FIG. 5F is a flow chart for the display/printing and storage/telecommunication of characters in all operational modes;
FIG. 6 is the ideogram for Asia; and
FIG. 7 shows in block-diagram form the architecture for an 8080 microprocessor for use in accordance with a preferred embodiment of the invention.
FIG. 1 presents a simplified embodiment of the invention. The system 101 in FIG. 1 serves to form ideograms. The inventor has found that ideograms are identifiable from characteristic radical information, characteristic phonetic information, and characteristic colloquial information associated with the ideogram.
As is known by persons who understand Far Eastern languages, ideograms may be classified according to two hundred fourteen radical groups. A radical group is basic, but the radical is not pronounced in speech unless in a particular case the ideogram corresponds to the radical. The phonetic information is identified by sound which is called ON YOMI in Japanese and may be rendered in Kana in the Japanese language, BoPoMoFo in the Chinese language and Hankul in the Korean language; tone, if relevant (as in the case of Chinese), is also included in the phonetic information. The colloquial information, represents the colloquial sound information (KUN YOMI). In the discussion following, emphasis is placed on Japanese Kanji ideograms, but the system 101 of FIG. 1 can be expanded to produce ideograms in Chinese and alphabetic symbols such as Roman, Hiragana, Katakana, Chinese BoPoMoFo, Hankul and the like. Further, it should initially be noted that while three aspects of an ideogram may be employed in the identification process within the system 101, nevertheless, less than the three aspects may be needed to identify unambiguously any particular ideogram. Precisely, then, the system in the identification process identifies a particular ideogram serially by characteristic radical information and then, if needed to effect unambiguous identification of the ideogram, the characteristic phonetic information and then, if needed to effect unambiguous identification of the particular ideogram, the characteristic colloquial information.
------
__Required task a__: Reproduce word for word the part of the ideogram passage that begins with the words "FIG. 1 presents" and ends with "with the ideogram.".
------
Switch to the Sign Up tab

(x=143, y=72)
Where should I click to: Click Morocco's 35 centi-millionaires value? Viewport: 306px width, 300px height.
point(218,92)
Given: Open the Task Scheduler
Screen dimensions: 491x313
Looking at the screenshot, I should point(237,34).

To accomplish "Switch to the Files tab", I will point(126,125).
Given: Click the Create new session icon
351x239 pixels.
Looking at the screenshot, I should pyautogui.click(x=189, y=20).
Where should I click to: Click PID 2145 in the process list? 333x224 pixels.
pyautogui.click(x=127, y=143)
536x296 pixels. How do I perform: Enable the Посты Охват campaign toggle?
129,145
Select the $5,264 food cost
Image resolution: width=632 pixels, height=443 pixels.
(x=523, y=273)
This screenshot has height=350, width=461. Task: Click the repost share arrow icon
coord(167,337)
------
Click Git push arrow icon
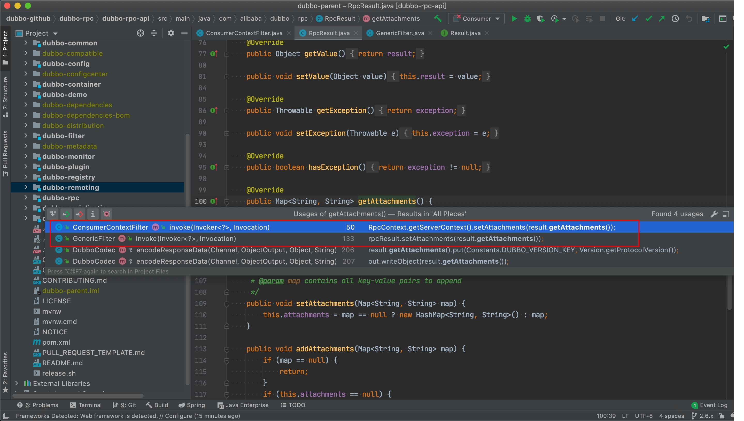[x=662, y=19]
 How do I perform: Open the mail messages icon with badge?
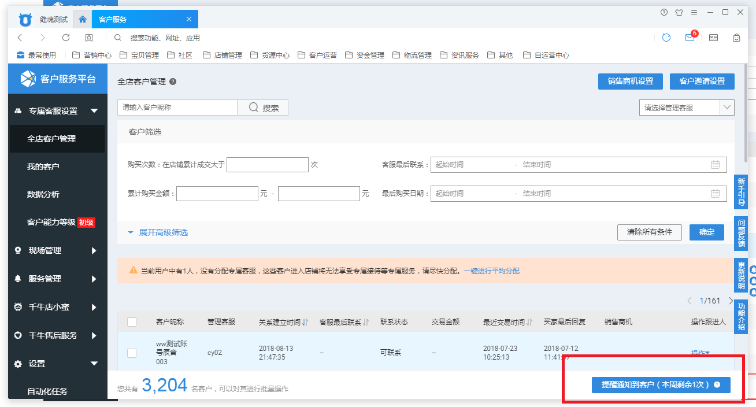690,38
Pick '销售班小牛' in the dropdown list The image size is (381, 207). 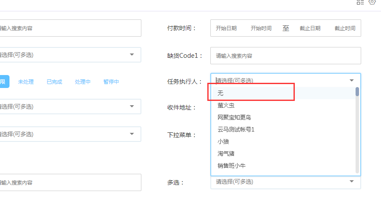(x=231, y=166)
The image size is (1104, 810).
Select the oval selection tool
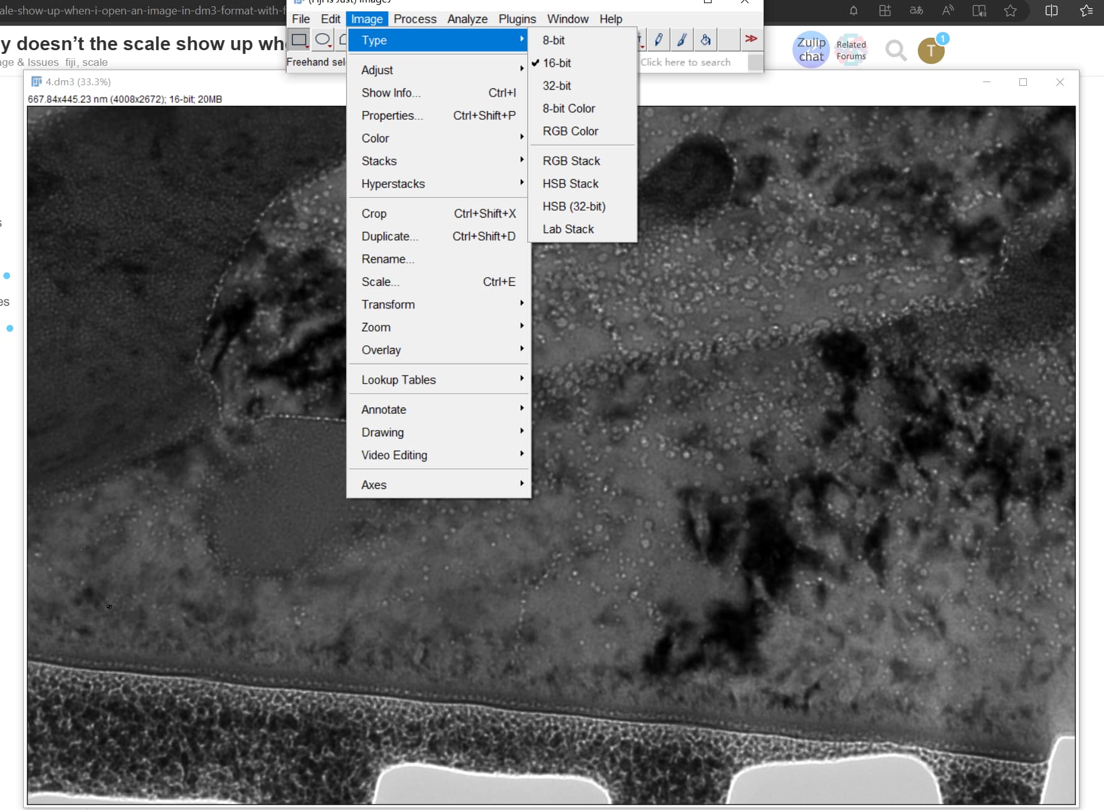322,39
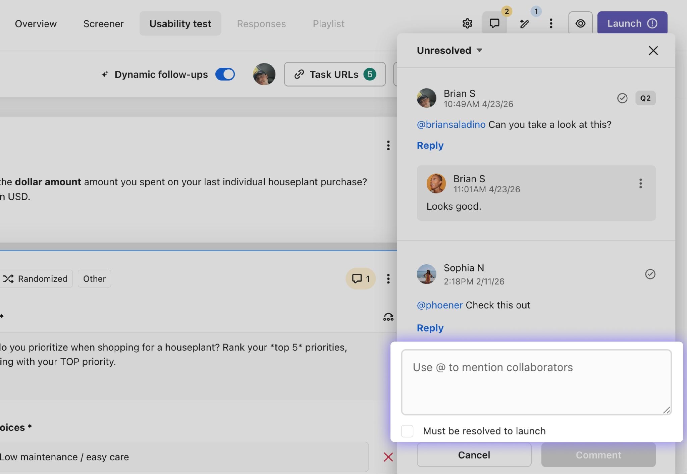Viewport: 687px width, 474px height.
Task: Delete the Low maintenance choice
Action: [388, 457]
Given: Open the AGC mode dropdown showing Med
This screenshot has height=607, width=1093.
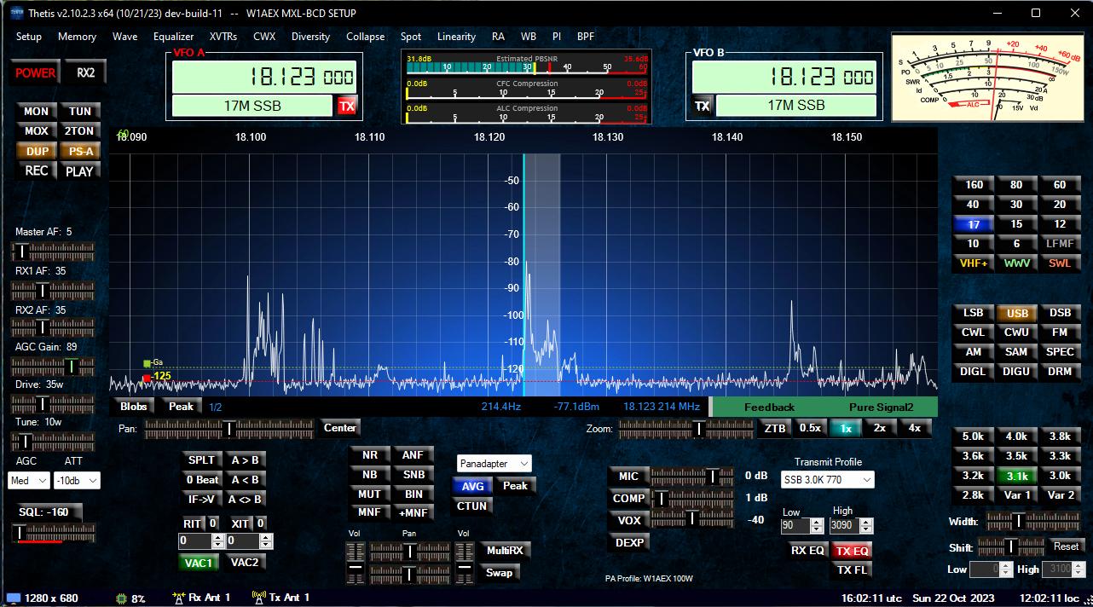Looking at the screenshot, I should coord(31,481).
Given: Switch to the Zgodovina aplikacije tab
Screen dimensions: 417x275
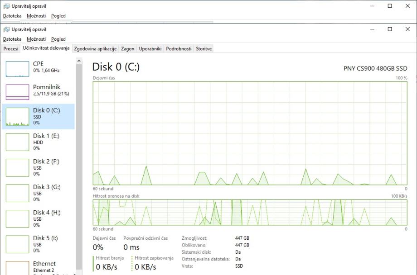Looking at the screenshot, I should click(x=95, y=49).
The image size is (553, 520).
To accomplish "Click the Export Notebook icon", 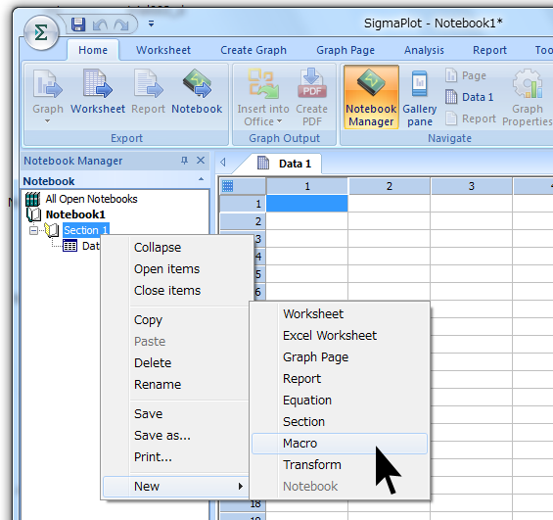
------
__Required task b__: Quote exactly the records from the line containing "Where should I click to: Click Morocco's" through the line containing "I will point(126,125).", and give only those lines.

__Expected output a__:
FIG. 1 presents a simplified embodiment of the invention. The system 101 in FIG. 1 serves to form ideograms. The inventor has found that ideograms are identifiable from characteristic radical information, characteristic phonetic information, and characteristic colloquial information associated with the ideogram.

__Expected output b__:
Where should I click to: Click Morocco's 35 centi-millionaires value? Viewport: 306px width, 300px height.
point(218,92)
Given: Open the Task Scheduler
Screen dimensions: 491x313
Looking at the screenshot, I should point(237,34).

To accomplish "Switch to the Files tab", I will point(126,125).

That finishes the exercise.